Le projet de loi d’habilitation comprend, sans surprise, les thèmes déjà évoqués publiquement jusqu’ici : barémisation des indemnités prud'homales en cas de licenciement abusif, simplification du compte pénibilité, élargissement du champ des accords d'entreprise, fusion des instances représentatives du personnel et enfin consultation des salariés et implantation syndicale. Une ordonnance doit également permettre au gouvernement "de décaler d'un an, au 1er janvier 2019", l’entrée en vigueur du prélèvement à la source de l’impôt sur le revenu.
Quelques nouveautés. Au rang des surprises, outre le recours élargi au CDI de projet, le texte veut notamment "modifier le périmètre qui est retenu pour apprécier les difficultés d'un groupe international qui licencie dans une de ses filiales en France". Aujourd'hui, la situation mondiale du groupe est prise en compte. A l'avenir, le focus pourrait être mis sur la France ou l'Europe. Cette redéfinition du licenciement économique était une mesure envisagée puis retirée de l'avant-projet de loi travail en 2016 face aux vives critiques des syndicats qui agitaient un risque de dumping social.

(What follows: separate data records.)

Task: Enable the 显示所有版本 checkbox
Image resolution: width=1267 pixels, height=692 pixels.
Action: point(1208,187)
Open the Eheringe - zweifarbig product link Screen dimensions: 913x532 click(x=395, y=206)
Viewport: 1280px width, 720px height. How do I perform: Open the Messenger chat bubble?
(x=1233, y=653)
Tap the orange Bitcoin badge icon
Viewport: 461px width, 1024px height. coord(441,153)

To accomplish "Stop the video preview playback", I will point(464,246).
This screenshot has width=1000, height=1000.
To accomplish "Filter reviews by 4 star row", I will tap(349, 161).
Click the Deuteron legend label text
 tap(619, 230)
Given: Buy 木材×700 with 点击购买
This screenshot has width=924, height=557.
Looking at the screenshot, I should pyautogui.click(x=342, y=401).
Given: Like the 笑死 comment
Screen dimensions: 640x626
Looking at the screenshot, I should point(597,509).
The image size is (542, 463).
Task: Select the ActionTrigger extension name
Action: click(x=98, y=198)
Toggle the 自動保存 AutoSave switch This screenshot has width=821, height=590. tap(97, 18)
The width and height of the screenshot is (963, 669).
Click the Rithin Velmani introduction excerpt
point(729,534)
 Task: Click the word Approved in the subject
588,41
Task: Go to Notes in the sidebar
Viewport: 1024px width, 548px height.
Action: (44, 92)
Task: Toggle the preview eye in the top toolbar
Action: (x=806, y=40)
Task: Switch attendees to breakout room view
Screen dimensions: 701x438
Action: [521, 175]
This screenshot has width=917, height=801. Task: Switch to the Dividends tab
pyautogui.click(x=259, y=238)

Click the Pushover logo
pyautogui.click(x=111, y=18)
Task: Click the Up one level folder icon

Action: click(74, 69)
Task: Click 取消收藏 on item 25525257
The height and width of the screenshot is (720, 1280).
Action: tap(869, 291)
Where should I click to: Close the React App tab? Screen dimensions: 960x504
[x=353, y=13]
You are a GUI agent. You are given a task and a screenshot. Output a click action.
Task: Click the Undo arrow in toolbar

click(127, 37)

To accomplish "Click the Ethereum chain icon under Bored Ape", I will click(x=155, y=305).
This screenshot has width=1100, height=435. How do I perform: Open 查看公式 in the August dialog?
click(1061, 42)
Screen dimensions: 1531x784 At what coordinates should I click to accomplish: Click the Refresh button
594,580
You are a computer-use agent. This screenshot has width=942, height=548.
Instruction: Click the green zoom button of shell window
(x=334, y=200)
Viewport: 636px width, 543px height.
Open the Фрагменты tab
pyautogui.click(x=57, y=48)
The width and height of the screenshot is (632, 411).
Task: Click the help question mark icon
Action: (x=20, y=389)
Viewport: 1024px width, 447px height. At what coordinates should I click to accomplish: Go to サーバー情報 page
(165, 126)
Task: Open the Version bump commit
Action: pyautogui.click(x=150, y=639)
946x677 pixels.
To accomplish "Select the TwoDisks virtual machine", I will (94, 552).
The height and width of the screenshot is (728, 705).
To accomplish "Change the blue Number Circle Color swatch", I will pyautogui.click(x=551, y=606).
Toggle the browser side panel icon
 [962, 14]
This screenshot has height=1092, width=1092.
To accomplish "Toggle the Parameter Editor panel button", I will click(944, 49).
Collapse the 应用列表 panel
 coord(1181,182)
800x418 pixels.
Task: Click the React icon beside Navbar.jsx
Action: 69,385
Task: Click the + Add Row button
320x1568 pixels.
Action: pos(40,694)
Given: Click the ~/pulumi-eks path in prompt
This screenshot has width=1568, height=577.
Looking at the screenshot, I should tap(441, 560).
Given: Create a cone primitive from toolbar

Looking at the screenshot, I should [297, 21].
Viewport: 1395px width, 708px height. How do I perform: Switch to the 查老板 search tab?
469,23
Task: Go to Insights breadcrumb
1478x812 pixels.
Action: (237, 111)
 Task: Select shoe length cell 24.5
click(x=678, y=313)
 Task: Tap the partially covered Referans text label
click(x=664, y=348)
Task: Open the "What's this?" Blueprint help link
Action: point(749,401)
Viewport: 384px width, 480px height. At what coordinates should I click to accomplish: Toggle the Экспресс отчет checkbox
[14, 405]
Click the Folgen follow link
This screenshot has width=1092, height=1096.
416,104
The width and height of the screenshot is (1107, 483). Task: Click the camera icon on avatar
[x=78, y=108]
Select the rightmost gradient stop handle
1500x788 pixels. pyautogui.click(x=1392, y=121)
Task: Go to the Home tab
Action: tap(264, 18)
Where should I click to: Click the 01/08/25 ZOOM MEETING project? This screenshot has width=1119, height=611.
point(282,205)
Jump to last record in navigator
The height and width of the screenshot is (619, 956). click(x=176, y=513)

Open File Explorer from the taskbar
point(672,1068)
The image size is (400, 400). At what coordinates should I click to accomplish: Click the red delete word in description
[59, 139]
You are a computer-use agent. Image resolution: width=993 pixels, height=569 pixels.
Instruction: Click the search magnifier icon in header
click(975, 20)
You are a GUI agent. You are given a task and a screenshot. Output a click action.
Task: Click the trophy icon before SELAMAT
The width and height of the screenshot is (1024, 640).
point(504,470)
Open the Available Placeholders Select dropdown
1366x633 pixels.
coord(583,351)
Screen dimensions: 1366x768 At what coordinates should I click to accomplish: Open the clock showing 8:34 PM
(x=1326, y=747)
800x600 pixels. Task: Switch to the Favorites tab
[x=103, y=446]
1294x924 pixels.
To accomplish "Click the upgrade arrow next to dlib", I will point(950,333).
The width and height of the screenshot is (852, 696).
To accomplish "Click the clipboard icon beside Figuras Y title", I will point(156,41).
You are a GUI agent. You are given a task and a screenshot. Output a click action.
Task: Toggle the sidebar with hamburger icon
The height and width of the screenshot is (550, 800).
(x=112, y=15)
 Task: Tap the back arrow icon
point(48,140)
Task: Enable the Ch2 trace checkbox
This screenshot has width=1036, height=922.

Dernière nouveauté : la réduction du délai de recours contentieux en cas de rupture de contrat.
Des consultations sont actuellement en cours sur les ordonnances entre le ministère du Travail et les organisations syndicales et patronales. Selon la CPME et la CFE-CGC, le ministère devrait communiquer sur un premier bloc d'ordonnances vendredi. Le projet d'habilitation sera examiné en conseil des ministres le 28 juin.